(Saved data entries)
--- START ---

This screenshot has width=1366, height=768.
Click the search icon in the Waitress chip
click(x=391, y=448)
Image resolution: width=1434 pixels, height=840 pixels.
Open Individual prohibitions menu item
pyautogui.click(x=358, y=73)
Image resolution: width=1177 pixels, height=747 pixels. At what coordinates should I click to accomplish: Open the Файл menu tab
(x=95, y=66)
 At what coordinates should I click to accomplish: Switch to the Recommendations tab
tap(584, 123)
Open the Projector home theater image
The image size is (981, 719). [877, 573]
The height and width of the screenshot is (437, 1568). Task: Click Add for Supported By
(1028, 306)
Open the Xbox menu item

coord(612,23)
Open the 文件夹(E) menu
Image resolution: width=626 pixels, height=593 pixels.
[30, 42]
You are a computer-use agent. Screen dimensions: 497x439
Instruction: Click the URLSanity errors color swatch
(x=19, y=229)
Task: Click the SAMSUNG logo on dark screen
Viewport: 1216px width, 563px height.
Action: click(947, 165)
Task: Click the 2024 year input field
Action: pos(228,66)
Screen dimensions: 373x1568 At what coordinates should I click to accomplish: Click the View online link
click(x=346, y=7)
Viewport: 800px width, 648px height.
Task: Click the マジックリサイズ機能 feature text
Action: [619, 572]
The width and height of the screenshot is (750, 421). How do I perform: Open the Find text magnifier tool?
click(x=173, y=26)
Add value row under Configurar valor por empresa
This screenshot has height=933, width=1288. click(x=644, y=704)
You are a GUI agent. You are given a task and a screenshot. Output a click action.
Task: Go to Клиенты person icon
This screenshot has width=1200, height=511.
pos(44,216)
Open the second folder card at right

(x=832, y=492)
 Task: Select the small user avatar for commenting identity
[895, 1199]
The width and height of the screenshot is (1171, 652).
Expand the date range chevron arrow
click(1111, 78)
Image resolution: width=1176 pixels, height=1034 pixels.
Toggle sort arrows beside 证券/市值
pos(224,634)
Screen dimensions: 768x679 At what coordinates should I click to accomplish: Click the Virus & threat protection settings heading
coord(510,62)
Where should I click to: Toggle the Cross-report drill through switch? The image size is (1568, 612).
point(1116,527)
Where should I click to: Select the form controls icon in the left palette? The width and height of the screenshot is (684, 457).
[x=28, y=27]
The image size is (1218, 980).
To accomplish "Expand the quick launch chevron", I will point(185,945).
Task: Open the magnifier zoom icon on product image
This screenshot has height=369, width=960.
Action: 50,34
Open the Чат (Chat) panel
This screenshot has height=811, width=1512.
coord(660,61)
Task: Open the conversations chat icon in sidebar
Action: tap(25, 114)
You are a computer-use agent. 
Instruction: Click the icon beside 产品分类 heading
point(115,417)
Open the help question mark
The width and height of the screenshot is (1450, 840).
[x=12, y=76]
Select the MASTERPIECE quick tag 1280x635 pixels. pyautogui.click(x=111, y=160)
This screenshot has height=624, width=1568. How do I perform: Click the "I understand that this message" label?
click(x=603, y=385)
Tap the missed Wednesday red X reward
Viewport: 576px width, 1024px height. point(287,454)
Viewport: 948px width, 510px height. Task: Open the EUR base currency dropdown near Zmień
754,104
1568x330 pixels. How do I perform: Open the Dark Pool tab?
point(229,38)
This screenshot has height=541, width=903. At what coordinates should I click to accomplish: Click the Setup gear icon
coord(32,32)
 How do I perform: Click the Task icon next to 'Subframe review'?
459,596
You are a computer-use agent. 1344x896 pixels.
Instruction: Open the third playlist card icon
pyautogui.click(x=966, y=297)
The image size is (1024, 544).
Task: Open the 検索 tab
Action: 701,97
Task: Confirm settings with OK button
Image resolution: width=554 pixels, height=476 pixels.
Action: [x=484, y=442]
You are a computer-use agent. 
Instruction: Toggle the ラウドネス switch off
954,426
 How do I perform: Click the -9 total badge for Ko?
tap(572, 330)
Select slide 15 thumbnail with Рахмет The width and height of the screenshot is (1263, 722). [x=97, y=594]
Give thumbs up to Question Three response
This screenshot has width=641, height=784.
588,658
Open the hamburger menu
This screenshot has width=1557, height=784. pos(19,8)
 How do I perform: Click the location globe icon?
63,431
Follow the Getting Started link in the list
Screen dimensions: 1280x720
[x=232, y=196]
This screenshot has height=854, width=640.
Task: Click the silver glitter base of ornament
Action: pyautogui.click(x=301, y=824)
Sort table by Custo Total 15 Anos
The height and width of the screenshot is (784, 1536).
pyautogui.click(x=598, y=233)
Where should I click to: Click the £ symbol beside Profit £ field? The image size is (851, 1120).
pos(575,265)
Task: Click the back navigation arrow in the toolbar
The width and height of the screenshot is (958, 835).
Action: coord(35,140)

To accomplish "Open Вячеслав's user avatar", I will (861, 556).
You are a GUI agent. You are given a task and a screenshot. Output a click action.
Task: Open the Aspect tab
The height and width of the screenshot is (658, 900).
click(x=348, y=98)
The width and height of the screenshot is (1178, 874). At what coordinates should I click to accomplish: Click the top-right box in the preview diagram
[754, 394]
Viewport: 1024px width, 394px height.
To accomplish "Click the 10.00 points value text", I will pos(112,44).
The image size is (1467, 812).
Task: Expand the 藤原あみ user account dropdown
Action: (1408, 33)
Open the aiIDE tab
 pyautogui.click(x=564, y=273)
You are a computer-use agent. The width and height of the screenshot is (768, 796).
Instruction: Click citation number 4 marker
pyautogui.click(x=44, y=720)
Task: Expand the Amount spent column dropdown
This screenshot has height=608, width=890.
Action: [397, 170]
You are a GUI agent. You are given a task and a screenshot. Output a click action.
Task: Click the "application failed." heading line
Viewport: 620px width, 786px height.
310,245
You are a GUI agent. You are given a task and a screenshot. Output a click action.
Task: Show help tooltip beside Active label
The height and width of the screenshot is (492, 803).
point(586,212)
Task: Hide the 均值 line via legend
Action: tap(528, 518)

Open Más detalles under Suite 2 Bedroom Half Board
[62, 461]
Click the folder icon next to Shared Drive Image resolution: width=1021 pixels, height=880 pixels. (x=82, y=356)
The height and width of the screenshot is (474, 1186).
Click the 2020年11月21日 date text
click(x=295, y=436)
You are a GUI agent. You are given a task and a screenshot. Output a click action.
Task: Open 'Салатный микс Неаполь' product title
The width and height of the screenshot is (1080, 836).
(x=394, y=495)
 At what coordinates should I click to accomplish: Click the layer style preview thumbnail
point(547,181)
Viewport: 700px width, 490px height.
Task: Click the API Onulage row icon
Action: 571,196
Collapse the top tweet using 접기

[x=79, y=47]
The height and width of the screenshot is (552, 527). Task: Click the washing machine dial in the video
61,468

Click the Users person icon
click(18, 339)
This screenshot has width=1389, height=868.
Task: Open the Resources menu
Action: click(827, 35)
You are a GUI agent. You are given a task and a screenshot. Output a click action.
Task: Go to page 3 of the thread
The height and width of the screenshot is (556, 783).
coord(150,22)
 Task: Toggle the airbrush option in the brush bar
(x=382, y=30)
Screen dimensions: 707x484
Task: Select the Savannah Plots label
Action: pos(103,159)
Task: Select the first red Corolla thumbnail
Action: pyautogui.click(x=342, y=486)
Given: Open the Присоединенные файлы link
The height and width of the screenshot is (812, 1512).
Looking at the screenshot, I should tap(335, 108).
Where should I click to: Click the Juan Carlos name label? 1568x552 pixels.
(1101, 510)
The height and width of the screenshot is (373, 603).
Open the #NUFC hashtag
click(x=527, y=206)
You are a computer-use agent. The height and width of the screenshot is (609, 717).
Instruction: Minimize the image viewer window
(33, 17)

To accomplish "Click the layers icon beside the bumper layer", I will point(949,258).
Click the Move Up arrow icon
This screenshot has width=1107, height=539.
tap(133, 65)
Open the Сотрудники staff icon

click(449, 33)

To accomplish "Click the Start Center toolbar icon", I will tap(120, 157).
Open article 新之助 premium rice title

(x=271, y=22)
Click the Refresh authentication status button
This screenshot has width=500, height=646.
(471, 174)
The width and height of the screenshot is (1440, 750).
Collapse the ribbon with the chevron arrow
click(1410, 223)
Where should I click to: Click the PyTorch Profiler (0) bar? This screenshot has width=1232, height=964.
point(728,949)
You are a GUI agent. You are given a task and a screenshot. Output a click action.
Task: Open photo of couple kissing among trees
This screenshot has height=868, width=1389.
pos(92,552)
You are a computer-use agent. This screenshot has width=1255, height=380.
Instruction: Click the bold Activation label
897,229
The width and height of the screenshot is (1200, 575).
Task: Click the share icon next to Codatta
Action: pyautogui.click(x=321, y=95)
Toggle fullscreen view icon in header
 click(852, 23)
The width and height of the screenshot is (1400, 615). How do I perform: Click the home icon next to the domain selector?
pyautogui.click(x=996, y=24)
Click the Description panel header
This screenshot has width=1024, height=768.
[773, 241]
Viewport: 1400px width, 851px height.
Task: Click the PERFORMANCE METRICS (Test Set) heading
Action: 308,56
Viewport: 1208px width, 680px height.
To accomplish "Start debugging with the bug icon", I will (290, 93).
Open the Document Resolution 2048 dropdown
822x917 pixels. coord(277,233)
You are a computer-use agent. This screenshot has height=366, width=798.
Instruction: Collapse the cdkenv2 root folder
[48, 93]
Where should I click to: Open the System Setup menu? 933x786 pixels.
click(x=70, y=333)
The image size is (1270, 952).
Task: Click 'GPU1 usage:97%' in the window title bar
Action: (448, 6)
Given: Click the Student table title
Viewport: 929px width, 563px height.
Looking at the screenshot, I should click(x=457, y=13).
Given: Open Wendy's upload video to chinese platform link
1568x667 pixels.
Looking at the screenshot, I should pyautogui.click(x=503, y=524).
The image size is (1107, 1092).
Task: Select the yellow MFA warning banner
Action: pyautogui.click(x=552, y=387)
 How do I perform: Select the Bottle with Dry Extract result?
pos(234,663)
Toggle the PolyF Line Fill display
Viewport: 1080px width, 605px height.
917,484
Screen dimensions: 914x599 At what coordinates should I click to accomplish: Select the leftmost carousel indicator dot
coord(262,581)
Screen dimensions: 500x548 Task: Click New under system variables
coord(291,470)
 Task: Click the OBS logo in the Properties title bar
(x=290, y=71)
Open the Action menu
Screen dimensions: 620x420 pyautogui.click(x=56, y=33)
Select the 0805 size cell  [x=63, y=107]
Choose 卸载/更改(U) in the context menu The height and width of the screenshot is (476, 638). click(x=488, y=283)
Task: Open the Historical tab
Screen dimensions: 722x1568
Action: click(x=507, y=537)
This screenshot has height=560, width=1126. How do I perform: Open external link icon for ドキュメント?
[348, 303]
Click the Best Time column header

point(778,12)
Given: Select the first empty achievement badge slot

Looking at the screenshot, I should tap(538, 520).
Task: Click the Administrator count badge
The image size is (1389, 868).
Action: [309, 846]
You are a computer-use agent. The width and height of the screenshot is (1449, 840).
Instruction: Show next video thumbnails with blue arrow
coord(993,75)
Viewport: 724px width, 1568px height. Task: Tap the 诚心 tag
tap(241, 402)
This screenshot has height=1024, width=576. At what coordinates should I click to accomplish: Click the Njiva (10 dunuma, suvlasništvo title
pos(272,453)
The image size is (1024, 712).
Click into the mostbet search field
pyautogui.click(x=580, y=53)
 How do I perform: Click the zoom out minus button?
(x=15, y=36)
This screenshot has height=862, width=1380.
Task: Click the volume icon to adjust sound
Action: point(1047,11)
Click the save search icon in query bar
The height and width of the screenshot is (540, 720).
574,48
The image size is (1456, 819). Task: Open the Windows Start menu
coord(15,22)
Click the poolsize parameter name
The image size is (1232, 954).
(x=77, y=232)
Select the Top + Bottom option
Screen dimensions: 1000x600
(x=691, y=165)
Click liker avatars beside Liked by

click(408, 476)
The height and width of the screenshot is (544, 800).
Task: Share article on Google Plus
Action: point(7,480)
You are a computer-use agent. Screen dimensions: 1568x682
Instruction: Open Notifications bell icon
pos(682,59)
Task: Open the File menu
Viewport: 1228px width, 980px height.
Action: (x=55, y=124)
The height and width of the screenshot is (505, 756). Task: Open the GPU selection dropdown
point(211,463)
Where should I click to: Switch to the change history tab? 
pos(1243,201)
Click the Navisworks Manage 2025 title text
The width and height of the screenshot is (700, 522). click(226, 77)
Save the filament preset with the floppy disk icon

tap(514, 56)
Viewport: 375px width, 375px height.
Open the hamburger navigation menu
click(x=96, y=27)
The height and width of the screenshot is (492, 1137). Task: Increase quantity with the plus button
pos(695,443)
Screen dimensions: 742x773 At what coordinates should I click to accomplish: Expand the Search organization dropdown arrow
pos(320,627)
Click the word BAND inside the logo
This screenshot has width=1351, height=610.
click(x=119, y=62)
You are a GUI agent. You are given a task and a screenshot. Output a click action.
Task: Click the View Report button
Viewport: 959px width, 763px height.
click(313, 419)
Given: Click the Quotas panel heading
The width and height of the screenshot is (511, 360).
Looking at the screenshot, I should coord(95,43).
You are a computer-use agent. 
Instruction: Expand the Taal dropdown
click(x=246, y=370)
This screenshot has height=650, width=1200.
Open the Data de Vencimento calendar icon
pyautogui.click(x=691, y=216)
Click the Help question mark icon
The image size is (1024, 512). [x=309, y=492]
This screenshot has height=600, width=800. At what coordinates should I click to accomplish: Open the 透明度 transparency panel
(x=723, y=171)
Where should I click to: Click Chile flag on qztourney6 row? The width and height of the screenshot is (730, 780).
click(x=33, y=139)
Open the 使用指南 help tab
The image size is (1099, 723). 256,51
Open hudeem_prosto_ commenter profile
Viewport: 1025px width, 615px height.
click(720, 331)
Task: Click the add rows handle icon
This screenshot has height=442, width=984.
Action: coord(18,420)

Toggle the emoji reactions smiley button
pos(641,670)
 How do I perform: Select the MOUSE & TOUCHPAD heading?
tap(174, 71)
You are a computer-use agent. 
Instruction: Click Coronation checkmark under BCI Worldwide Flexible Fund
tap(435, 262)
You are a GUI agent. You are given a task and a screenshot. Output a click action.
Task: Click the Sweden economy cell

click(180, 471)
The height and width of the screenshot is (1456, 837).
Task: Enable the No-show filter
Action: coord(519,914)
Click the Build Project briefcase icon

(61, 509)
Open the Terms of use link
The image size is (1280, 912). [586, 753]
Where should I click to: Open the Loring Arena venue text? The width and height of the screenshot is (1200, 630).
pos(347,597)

--- END ---

▸ What this task involves: Find the word "computer" in the entries above. Copy every line that has it.

▸ Reply:
You are a computer-use agent. Screen dimensions: 497x439
You are a computer-use agent. 
You are a computer-use agent. 1344x896 pixels.
You are a computer-use agent. 
You are a computer-use agent. The width and height of the screenshot is (768, 796).
You are a computer-use agent. The height and width of the screenshot is (609, 717).
You are a computer-use agent. This screenshot has width=1255, height=380.
You are a computer-use agent. This screenshot has height=366, width=798.
You are a computer-use agent. The width and height of the screenshot is (1449, 840).
You are a computer-use agent. Screen dimensions: 1568x682
You are a computer-use agent. 
You are a computer-use agent. 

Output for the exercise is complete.